Quis Custodiet Ipsos Custodes?

And here we go again with those dead languages, right? Not exactly. The Latinism is known by many outside the so-called clerisy. In short, it means “who watches the watchmen.” Traditionally it was thought to be from Juvenal and his Satires but now even that is called into question as being a later addition. Whoever said it, it needed to be said. It strikes at one of our more striking fears: who is guarding the guards?

Most will roll it out to gain political points, but our concern for now is … eBooks. Yes, that’s right, eBooks.
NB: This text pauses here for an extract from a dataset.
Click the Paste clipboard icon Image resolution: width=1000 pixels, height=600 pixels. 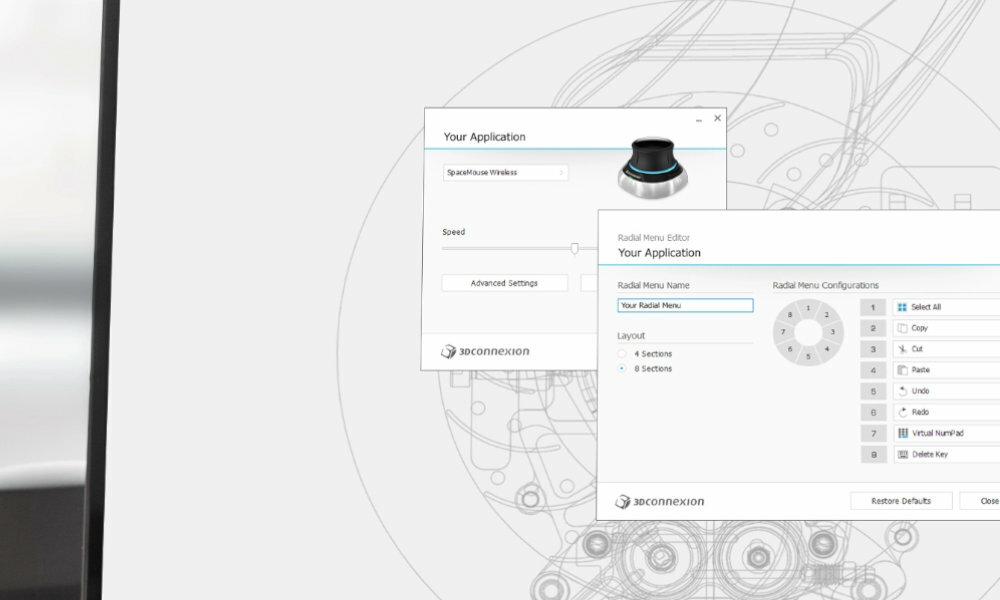click(902, 370)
It should come as no surprise–but it probably will–that while you read certain eBooks, they are reading you. Amazon has been spying on you for years, as has Facebook and other social media. Now it comes about that Adobe eBook editions is sending back your reading habits to Adobe Editions. The newest Adobe, Digital Edition 4, is the culprit, and it sends a considerable amount of data back on you to Adobe Editions.

But wait, there’s more.

While this little app is there, it also collects data about all your eBook reading habits–what you read, what you opened, in what order you read the books, as well as any other eBooks on your computer. Adobe responded to the American Librarian Association’s charge of an “egregious data breach” by telling ALA that is would repsond at a later time. In other words, we’ll get back to you on that.

Ah, the Internet!

Earlier I said that this shouldn’t surprise, but it will. It should not surprise because everyone associated with the Internet–with the possible exception of its creator, Sir Berners-Lee (No, not Al Gore), brooks no protection of your privacy. In 1999, Sun Microsystems chief Scott McNealy proclaimed, “You have zero privacy anyway. Get over it.” Just four years ago, in 2010, Mark Zuckerberg of Facebook fame, reminded us that the “age of privacy is over.” It really should come as no surprise. All social media depend upon your privacy being, well, public. You simply cannot be on the Web and remain a private individual.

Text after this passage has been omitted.